IN MID MARCH, the Boston Redevelopment Authority (BRA) announced a new " linkage " policy for controlling development, congestion, and traffic in the Longwood medical area. According to its terms, hospitals and colleges in the area may continue to build, but only if they agree to hire and train city residents for some of the jobs thus created. The BRA also announced that over the next 18 months, it will be drawing up a " master plan " for Longwood. As a business owner in the adjoining Fenway Park neighborhood, I’d like to suggest that we too become beneficiaries of such wise urban planning. But if the past is any guide, that’s not likely to happen because there’s only one neighbor who counts over here, and that’s the Red Sox.
For those who aren’t familiar with the location and character of Longwood, it’s a 200-acre area that begins near Fenway Park and goes all the way to the end of Brookline Avenue; it’s bounded roughly by Longwood Avenue to the east and Huntington Avenue to the west. People who live in Mission Hill, Audubon Circle, and the Fenway can walk to it, and it’s relatively close to downtown. According to city statistics, about 30,000 people work in the area. In other words, as Longwood residents and businesses already know, it’s densely developed with lots of traffic.
Despite the neighborhood’s density, however, a number of Longwood-area hospitals and colleges are looking to construct nearly three million square feet of new-building space. So, on the surface, the city’s proposal for linking future development to training and jobs for residents who can walk to work, thus minimizing automobile traffic, is a good and sensible approach to urban planning. Yet, there is an unpleasant odor of hypocrisy wafting over the BRA’s seemingly good civic intentions. Why?
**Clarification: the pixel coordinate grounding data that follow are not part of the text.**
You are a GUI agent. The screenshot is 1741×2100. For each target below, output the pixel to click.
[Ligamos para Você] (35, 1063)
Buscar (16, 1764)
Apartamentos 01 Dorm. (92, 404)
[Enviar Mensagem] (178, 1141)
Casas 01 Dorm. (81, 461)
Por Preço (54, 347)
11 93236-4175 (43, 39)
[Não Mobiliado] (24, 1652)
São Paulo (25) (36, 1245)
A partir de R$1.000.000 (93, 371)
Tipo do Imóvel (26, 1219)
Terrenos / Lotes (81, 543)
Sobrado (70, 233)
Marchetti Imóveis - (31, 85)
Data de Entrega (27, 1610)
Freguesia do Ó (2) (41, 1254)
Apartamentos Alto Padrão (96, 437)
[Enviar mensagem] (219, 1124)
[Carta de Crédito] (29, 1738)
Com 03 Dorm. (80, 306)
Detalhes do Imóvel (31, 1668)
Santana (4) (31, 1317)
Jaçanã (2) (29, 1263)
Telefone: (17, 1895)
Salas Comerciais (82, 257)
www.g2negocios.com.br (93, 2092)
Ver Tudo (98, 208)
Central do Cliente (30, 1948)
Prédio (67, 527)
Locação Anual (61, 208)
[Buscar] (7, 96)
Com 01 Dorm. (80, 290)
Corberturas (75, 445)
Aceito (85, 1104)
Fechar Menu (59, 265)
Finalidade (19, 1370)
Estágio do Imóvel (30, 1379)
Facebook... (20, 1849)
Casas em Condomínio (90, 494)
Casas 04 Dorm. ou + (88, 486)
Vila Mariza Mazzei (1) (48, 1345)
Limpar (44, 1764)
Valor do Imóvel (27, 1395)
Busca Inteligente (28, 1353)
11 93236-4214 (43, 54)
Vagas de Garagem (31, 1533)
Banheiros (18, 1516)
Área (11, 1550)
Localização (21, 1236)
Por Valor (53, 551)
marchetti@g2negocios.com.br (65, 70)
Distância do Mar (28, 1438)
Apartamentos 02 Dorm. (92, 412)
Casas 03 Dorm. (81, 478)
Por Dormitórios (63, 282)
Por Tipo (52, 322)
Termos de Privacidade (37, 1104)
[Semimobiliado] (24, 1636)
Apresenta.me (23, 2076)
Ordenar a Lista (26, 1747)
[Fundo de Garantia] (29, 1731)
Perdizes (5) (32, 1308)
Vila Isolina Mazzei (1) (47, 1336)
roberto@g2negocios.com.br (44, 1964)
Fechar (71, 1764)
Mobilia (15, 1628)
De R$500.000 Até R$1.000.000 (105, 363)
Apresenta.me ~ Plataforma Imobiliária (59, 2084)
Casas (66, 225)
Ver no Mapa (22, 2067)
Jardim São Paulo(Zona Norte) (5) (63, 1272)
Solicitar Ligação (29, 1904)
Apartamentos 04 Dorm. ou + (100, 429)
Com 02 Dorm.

Because the same ostensibly prudent government body that devised the Longwood plan has been the driving force behind past and present unfettered moves to expand Fenway Park.
Take, for example, the ill-conceived neighborhood-damaging, land-grabbing project — dubbed by the former Red Sox ownership the " Field of Dreams " — that would build an additional 10,000 seats in Fenway Park, backed by taxpayers’ money. Neither the city nor the state has officially euthanized the project’s authorizing legislation and, with hundreds of millions of state and city funds still officially committed to it, it remains under active consideration by the Red Sox’ current owners.
The Fenway Park expansion plan was outrageous when first proposed. But given the city and state fiscal crises and the huge funding cuts being made to just about everything, including education and human services (notably for the mentally ill and elderly), it seems that taxpayer funds earmarked for the Red Sox should have been officially declared " off the table " long ago. One might even think that, by now, our hell-bent-on-trimming-waste governor, our legislators, or even the " People’s Mayor " of Boston would have wanted voters to know that if the new Red Sox owners want to expand the footprint of their stadium (or build a new one), they won’t be able to count on the public coffers for help. But mum is the word from all of the above.
That brings us back to the BRA, which has shown no particular concern for the residents of Fenway and surrounding neighborhoods as Opening Day approaches on April 11. After all, under the new ownership, the Red Sox have already expanded, building 660 very expensive new stadium seats over the past year. The result? More traffic congestion and increased game-day crowds. So why has the BRA not demanded the same job commitments from the Sox that it’s requiring of Longwood employers? The answer seems quite clear: when it comes to the Red Sox, the same rules just don’t apply.